- A campanha Mini Shai-Hulud atingiu mais de trezentos pacotes NPM, com 639 versões maliciosas publicadas entre 01h56 e 02h56 UTC pela conta comprometida “atool”.
- A conta comprometida tinha acesso a mais de quinhentos pacotes, incluindo timeago.js e echarts-for-react, cada um com milhões de downloads semanais.
- O malware rouba credenciais de ambientes de CI/CD, lê memória de processsos do GitHub Actions e coleta segredos de mais de cento e trinta caminhos de arquivos, com dados criptografados.
- Os atacantes criaram cerca de dois mil a três mil repositórios falsos no GitHub das vítimas para exfiltrar dados, usando rede P2P Session para tráfego criptografado.
- A ação também envolve backdoors persistentes em VS Code e Claude Code, além de comprometer componentes como PyPI e GitHub Actions, exigindo rotação imediata de credenciais.
O ataque da campanha Mini Shai-Hulud atingiu mais de 320 pacotes NPM na madrugada de 19 de maio, com a conta comprometida sob o usuário ‘atool’. Pessoas por trás da ação publicaram 639 versões maliciosas entre 01h56 e 02h56 UTC, buscando roubar credenciais de desenvolvedores e de ambientes de CI/CD.
A conta invadida tinha acesso a mais de 500 pacotes. Entre os afetados estão o timeago.js, com 1,5 milhão de downloads semanais, e o echarts-for-react, com 1,1 milhão. A brecha expõe um ecossistema de visualização de dados amplamente utilizado.
O ataque começou às 01h56 UTC e terminou às 02h56 UTC, atingindo pacotes do namespace @antv, que são usados para gráficos, visualizações e mapas. Também houve comprometimento de pacotes fora desse namespace, ampliando o alcance.
A Microsoft alertou que a disseminação alcançou aplicações e ambientes de CI/CD além dos pacotes inicialmente infectados. A Socket registra 1.055 versões comprometidas em 502 pacotes únicos, durante toda a campanha, segundo especialistas.
Pesquisadores da Endor Labs destacam que alguns pacotes afetados estavam sem atualizações legítimas há anos, como o jest-canvas-mock, ainda com 10 milhões de downloads mensais, porém inativo há três anos. A falta de recursos de segurança atualizados é evidência central.
Cada pacote comprometido carrega um payload ofuscado que executa na instalação. O código lê memória de processos do GitHub Actions para extrair segredos de CI/CD em texto simples e coleta credenciais de mais de 130 caminhos de arquivos.
Os alvos incluem contas de serviços em nuvem (AWS, GCP, Azure), Kubernetes, HashiCorp Vault, carteiras de criptomoedas e ferramentas de desenvolvimento. A operação busca tokens SSH, chaves Docker e credenciais de bancos de dados, com foco em estações de trabalho e ambientes de CI/CD.

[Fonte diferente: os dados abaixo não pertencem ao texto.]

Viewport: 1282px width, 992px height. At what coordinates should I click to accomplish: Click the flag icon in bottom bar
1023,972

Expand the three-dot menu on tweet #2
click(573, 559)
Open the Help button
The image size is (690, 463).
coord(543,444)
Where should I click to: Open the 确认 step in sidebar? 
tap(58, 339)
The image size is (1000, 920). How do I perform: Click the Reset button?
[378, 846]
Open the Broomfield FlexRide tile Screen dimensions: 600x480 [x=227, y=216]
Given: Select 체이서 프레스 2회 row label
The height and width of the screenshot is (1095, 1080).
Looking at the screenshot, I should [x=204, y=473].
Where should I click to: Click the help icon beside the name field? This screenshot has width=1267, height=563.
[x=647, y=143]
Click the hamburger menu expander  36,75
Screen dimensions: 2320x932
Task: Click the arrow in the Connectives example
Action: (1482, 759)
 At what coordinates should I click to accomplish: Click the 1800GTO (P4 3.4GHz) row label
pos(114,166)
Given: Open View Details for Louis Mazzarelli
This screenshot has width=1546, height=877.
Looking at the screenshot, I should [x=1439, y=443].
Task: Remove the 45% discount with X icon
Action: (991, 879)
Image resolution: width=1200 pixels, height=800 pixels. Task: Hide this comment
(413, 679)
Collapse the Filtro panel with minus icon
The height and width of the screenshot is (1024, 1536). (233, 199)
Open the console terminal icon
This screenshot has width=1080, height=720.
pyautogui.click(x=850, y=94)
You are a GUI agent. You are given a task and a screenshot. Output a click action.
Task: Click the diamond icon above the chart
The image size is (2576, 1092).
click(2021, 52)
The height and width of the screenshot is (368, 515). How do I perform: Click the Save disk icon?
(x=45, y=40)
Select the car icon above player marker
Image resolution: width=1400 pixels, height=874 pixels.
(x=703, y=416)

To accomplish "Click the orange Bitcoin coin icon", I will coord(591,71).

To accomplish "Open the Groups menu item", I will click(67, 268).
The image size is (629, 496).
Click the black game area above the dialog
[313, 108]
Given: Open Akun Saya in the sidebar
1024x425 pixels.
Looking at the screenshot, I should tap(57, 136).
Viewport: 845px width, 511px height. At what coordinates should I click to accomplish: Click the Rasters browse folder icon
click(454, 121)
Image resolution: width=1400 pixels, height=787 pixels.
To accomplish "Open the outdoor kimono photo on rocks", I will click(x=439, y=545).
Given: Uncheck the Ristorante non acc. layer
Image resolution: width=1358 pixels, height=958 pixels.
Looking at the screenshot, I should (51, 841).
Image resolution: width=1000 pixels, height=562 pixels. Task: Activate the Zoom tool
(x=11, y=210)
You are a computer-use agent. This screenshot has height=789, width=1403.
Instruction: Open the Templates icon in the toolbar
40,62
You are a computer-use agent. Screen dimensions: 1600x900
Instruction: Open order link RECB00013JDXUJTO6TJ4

Os dados roubados chegam serializados, comprimidos com Gzip e criptografados com AES-256-GCM, recebendo ainda uma camada RSA-OAEP para dificultar inspeção de rede. A exfiltração utiliza a rede P2P Session com tráfego criptografado na porta 443.
Ao encontrar credenciais do GitHub, o malware cria automaticamente novos repositórios na conta da vítima e envia os dados para esses alvos. A Aikido reporta mais de 2.700 repositórios fraudulentos identificados, com Readmes contendo a frase invertida niaga og ew ereh :duluh-iahs, referência ao nome da campanha.
O malware tem capacidade de autopropagação: valida tokens NPM roubados, lista pacotes da vítima, baixa tarballs e injeta código malicioso, insertando hooks de pré-instalação e republicando versões com números incrementados.
Especialistas apontam que o ataque também facilitou a criação de backdoors em VS Code e Claude Code, garantindo persistência. A Socket observa ainda downloads de código Python da infraestrutura dos operadores, para manter controle remoto.
Três versões maliciosas do Python SDK Durabletask da Microsoft foram enviadas ao PyPI em 35 minutos, e o GitHub Action actions-cool/issues-helper aparece também associada à campanha, conforme a Wiz. A recomendação oficial é a rotação imediata de credenciais expostas em ambientes de build afetados.